What you are asked to do. The lines to copy are those holding the string "pixels" in the entries below.

Information shown.
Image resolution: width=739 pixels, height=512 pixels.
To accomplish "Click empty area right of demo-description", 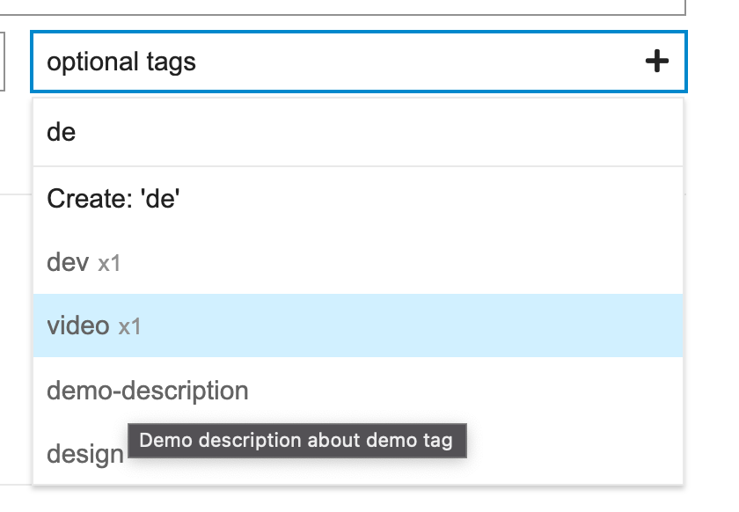I will (465, 390).
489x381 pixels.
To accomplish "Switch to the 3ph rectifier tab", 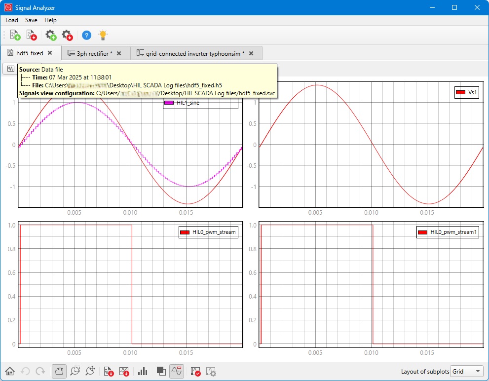I will pos(94,53).
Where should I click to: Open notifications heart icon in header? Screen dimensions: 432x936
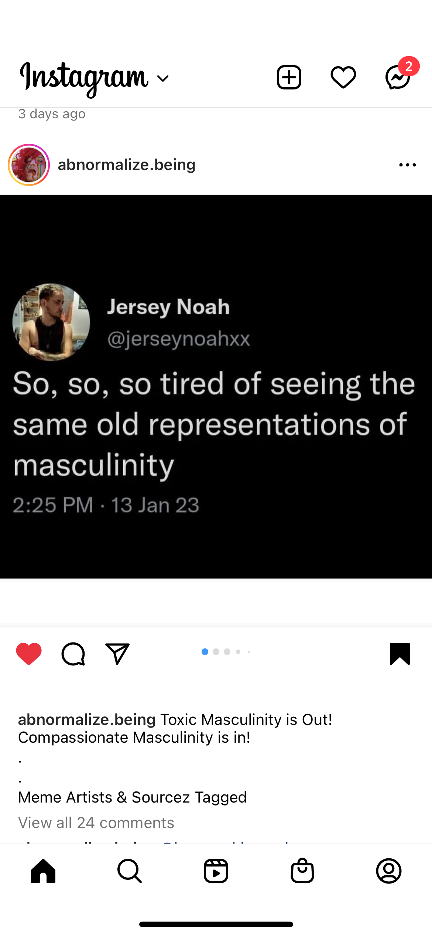343,77

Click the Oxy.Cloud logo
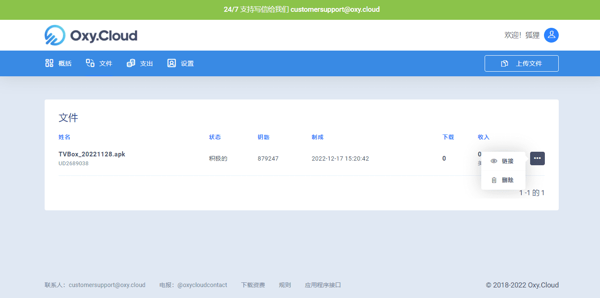[x=91, y=35]
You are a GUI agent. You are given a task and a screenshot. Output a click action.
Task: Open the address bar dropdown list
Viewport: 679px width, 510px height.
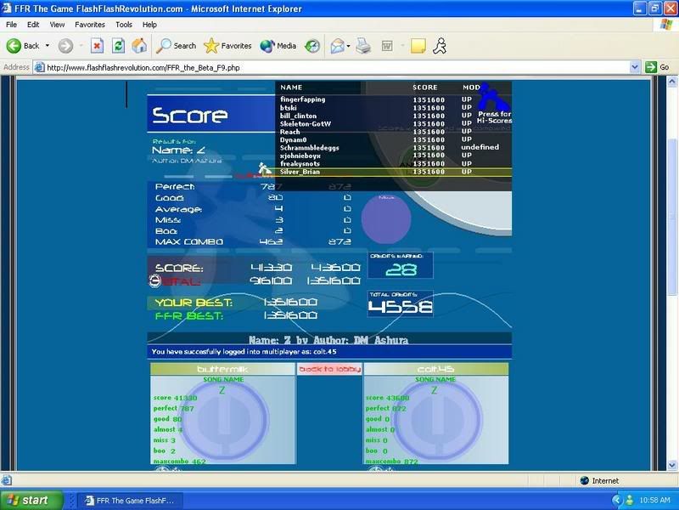(x=635, y=67)
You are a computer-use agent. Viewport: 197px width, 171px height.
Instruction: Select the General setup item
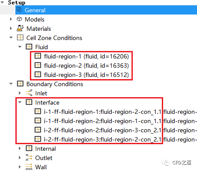click(106, 10)
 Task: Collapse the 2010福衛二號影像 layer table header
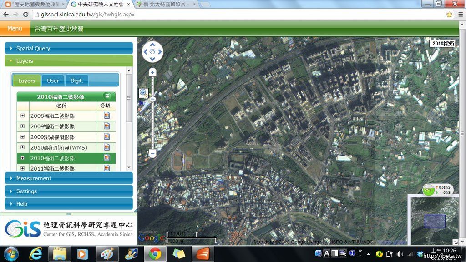point(107,96)
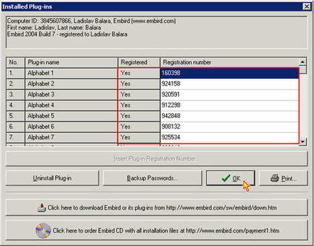
Task: Click the Registered column header
Action: 139,62
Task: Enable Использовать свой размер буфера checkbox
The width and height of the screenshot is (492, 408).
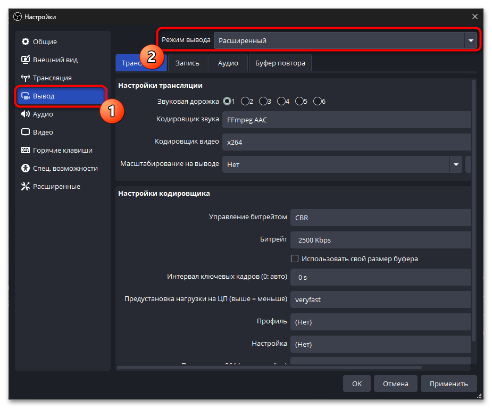Action: pyautogui.click(x=295, y=259)
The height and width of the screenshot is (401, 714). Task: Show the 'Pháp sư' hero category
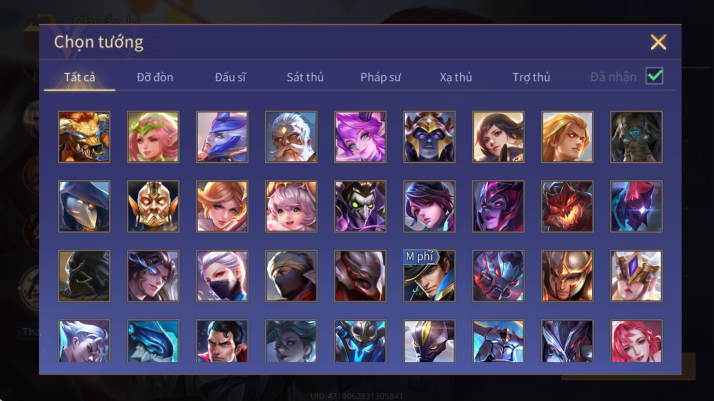coord(380,77)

Your solution.
Image resolution: width=739 pixels, height=512 pixels.
489x381 pixels.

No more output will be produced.